Al-Kaidas letztes Aufbäumen
von Joerg Helge Wagner Koptische Christen, chaldäische Christen –
vor einem Jahr wären diese Begriffe eher Antworten auf hochdotierte
Quizfragen gewesen als Gegenstand von Schlagzeilen und Leitartikeln.
Doch der Terror des Islamisten-Netzwerkes Al-Kaida mit all seinen
Zweigen in der ganzen muslimischen Welt richtete sich da noch gegen
eine andere Zielgruppe: gemäßigte Muslime, die sich nicht am
„Gotteskrieg“ gegen andere Religionen und Kulturen beteiligen
wollten.
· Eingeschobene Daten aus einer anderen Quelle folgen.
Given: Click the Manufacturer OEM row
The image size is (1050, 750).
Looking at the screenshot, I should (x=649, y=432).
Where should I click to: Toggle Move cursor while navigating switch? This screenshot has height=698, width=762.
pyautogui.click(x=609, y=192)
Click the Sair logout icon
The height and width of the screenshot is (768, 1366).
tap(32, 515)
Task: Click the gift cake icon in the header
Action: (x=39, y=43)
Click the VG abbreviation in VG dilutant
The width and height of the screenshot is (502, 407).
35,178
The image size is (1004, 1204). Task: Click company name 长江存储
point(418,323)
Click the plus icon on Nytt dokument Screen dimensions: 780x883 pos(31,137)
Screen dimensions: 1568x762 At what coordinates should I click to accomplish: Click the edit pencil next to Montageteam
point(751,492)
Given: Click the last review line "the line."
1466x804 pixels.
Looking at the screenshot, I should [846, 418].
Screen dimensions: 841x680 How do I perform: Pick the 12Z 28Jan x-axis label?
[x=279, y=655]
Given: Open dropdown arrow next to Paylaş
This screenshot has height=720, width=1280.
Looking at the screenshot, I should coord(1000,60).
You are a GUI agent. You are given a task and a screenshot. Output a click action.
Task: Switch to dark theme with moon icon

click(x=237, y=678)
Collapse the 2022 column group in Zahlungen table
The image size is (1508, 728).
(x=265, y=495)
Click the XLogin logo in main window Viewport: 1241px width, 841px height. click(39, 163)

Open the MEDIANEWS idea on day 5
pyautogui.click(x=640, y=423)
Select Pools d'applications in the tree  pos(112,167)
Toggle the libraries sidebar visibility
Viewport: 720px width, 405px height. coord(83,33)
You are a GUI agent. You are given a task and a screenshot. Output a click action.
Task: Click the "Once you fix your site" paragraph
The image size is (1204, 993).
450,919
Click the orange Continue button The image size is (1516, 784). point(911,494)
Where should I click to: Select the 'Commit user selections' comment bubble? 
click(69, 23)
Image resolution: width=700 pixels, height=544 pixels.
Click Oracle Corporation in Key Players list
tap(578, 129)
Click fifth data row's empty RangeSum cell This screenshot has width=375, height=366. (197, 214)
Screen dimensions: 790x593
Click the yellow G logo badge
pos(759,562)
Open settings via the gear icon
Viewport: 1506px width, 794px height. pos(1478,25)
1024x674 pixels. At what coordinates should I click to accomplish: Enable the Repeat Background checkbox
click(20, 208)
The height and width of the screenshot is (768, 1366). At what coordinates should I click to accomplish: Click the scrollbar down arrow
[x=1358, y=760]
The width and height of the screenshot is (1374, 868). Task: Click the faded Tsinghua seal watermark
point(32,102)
Die Statistik des Roten Kreuzes zu den Opfern in Afghanistan
etwa ist da ganz eindeutig: Die allermeisten getöteten oder
verletzten Zivilisten gingen auf das Konto von islamistischen
Aufständischen. Deren Aufstand richtet sich übrigens gegen eindeutig
islamisch definierte Republiken und Königreiche wie Afghanistan,
Pakistan oder Saudi-Arabien, so lange deren Regierungen mit „dem
Westen“ kooperieren oder gar von ihm unterstützt werden. Doch dieser
Kampf zeigt keine Erfolge: Die selbsternannten „Gotteskrieger“ müssen
sich gerade von Gläubigen die Frage gefallen lassen, ob Allah ihrem
Eifer seine Billigung und Hilfe entzogen hat. Aus der ideologischen
Falle versucht sich Al-Kaida nun mit bizarr konstruierten Fällen zu
befreien: Die Gemetzel unter Gläubigen im Irak und in Ägypten seien
„Vergeltung“ für die „Geiselhaft“ zweier Christinnen, die zum Islam
konvertieren wollten, nun aber von ihrer Gemeinde festgehalten
würden. Abgesehen davon, dass jegliche Beweise dafür fehlen: Der
Wechsel der Religion ist für Muslime ungleich riskanter als für
Christen; in nicht wenigen Staaten wird er mit schwersten Strafen
bedroht. Auch der Ausbruch von Gewalt, mit dem nun die Kopten auf
ihre prekäre Lage aufmerksam machen, ist von Al-Kaida zynisch
kalkuliert worden: Christen, die eine Moschee angreifen – das ist
Wasser auf ihre Propaganda-Mühle. Doch selbst das läuft nicht lange.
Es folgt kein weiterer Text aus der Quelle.